A repercussão da tragédia familiar registrada em Itumbiara, no interior de Goiás, ultrapassou o impacto do crime em si e ganhou novo capítulo nas redes sociais. Em meio a manifestações de luto e indignação, parte dos comentários publicados em portais e plataformas digitais passou a responsabilizar a mãe das crianças pela violência cometida pelo pai.
As mensagens sugeriam que o comportamento da mulher — como um suposto relacionamento extraconjugal ou a ausência dela no momento do crime — teria contribuído para o ocorrido. Para especialistas ouvidas pela reportagem, esse deslocamento de culpa revela um padrão recorrente de responsabilização feminina em casos de violência doméstica e familiar.
Lógica histórica de culpabilização
A advogada criminalista e feminista Kelly Cristina, presidente da Articulação de Mulheres Brasileiras, afirma que a reação não é pontual, mas resultado de uma construção histórica.
“É uma constante. Faz parte da lógica do patriarcado responsabilizar as mulheres, mesmo quando elas são vítimas diretas. Há séculos a sociedade transfere a culpa da violência masculina para o comportamento feminino”, avalia.
Segundo ela, comentários como “onde estava a mãe?” ou “ela provocou a situação” repetem uma narrativa que relativiza o agressor e mantém estruturas desiguais de poder. “Retira-se a responsabilidade de quem praticou a violência para colocá-la na mulher. Isso preserva o sistema como está”, afirma.
Maternidade como obrigação exclusiva
Especialistas apontam que a maternidade ainda é tratada socialmente como responsabilidade absoluta da mulher. Mesmo quando há dois responsáveis legais, a cobrança recai quase sempre sobre a mãe.
Esse entendimento está ligado ao chamado trabalho reprodutivo — cuidado com filhos, tarefas domésticas e gestão emocional da família — historicamente atribuído às mulheres e naturalizado como “amor”, apesar de seu peso econômico e social.

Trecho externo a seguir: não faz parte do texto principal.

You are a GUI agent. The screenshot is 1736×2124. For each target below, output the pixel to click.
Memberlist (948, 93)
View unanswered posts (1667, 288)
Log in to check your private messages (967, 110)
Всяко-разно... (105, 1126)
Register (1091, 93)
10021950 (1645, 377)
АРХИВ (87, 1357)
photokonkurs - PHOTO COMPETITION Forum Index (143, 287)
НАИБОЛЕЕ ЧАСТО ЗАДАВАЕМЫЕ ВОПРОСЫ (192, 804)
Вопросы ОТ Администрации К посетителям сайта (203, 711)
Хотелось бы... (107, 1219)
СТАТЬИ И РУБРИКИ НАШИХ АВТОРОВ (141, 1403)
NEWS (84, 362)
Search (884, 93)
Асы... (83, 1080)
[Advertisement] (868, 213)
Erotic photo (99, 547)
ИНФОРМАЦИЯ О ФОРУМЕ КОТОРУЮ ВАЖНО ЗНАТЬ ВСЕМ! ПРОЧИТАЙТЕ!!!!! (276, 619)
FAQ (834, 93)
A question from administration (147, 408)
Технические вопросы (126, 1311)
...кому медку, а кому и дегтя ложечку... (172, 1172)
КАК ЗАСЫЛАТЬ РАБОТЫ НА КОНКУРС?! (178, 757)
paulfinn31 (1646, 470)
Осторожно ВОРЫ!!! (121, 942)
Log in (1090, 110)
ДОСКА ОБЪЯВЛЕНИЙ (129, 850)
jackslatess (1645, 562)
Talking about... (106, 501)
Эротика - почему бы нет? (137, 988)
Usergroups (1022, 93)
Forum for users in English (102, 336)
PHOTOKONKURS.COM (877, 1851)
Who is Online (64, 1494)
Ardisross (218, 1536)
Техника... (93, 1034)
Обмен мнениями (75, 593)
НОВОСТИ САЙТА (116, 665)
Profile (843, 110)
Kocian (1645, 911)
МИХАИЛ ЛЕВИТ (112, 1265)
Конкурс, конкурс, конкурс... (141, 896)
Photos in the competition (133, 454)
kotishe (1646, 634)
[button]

“Chamam de amor o que é trabalho não pago”, diz Kelly, ao lembrar que esse conjunto de atividades pode representar parcela significativa do Produto Interno Bruto (PIB), embora permaneça invisível.
Violência vicária e punição simbólica
Para Tatiana Machiavelli, professora de Psicologia Social da Universidade Federal de Catalão, a cobrança excessiva sobre mulheres faz parte de uma engrenagem cultural mais ampla.
“As mulheres que não correspondem ao papel tradicional de cuidado acabam desqualificadas, humilhadas e culpabilizadas socialmente”, explica.
Ela chama atenção ainda para a chamada violência vicária — quando o agressor atinge filhos ou familiares com o objetivo de punir emocionalmente a mulher. “O alvo final é a mãe. A agressão busca destruir algo que é precioso para ela”, afirma.
Masculinidade e repressão emocional
A análise também envolve a construção social da masculinidade. Segundo Kelly, muitos homens são educados para reprimir emoções e evitar demonstrações de fragilidade, o que pode dificultar a elaboração de frustrações e conflitos afetivos.
“O patriarcado é violento com as mulheres, mas também produz homens que não aprendem a lidar com perdas e rejeições”, diz.
Para as especialistas, compreender esses fatores estruturais é essencial para evitar leituras simplistas e impedir que o debate público reproduza estigmas ou revitimize mulheres em situações já marcadas por violência.
Papel das redes sociais
A dinâmica das redes sociais, com reações rápidas e pouco contextualizadas, tende a potencializar julgamentos morais e narrativas superficiais. Na busca por explicações imediatas, usuários frequentemente elegem culpados secundários — muitas vezes, as próprias vítimas indiretas.
Para as pesquisadoras, o desafio é ampliar o debate com informação qualificada e responsabilização correta dos autores da violência.